■ Directions for this task: Could you edit the data below so that "Screen dimensions" becomes "Display size" everywhere, with everything else unchanged and the pictures left out?

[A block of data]

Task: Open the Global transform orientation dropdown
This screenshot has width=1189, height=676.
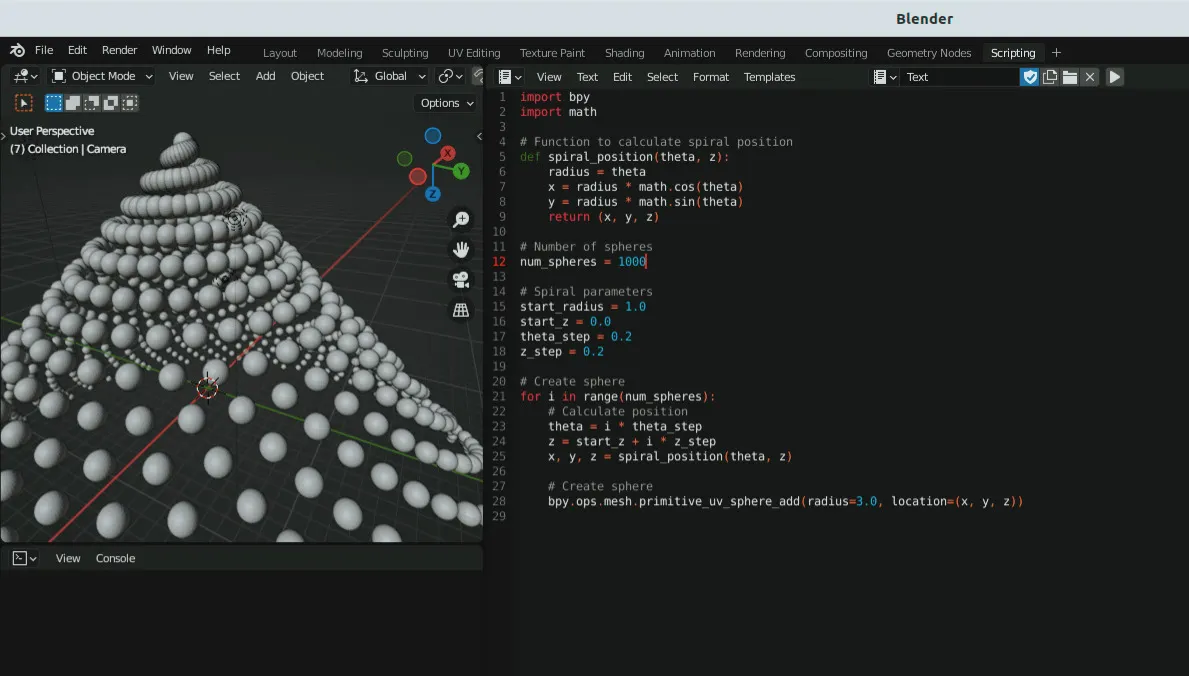Action: (389, 76)
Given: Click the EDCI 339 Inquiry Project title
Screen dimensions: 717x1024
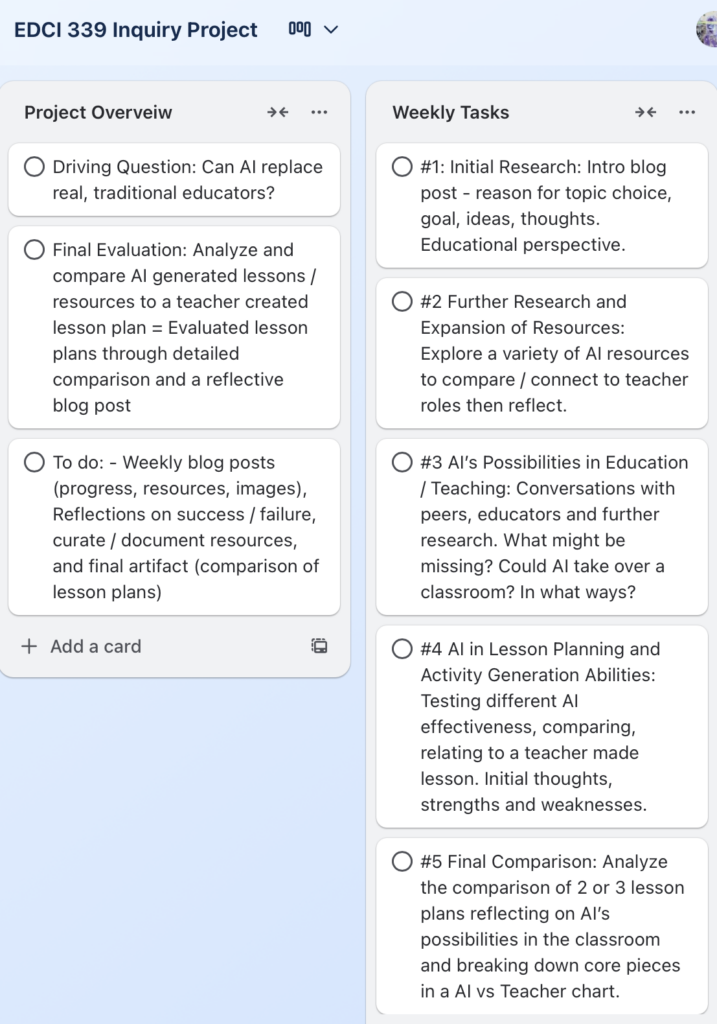Looking at the screenshot, I should (x=136, y=30).
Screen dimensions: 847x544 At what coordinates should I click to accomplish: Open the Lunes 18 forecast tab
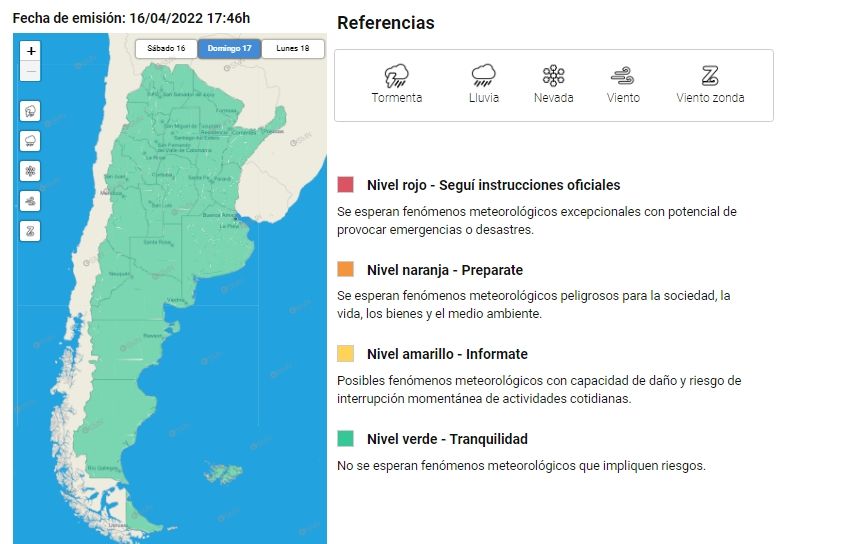click(x=293, y=49)
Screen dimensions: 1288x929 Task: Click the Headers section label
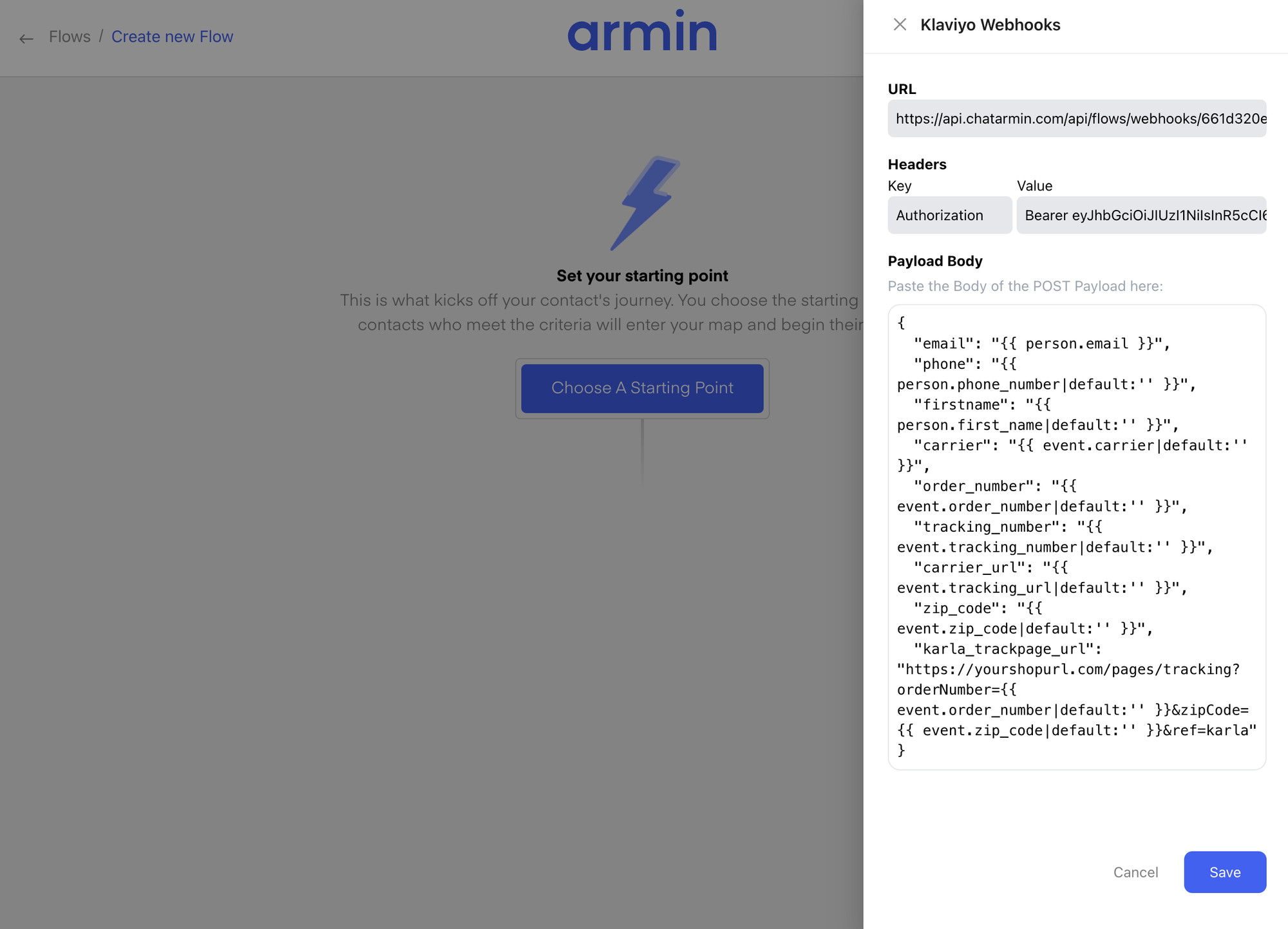(x=916, y=164)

■ The completed task:
Task: Open the Global transform orientation dropdown
This screenshot has width=1189, height=676.
Action: (389, 76)
Given: Click the EDCI 339 Inquiry Project title
Display size: 717x1024
Looking at the screenshot, I should (x=136, y=30).
Display size: 847x544 At what coordinates should I click to accomplish: Open the Lunes 18 forecast tab
click(x=293, y=49)
Display size: 1288x929 Task: Click the Headers section label
(x=916, y=164)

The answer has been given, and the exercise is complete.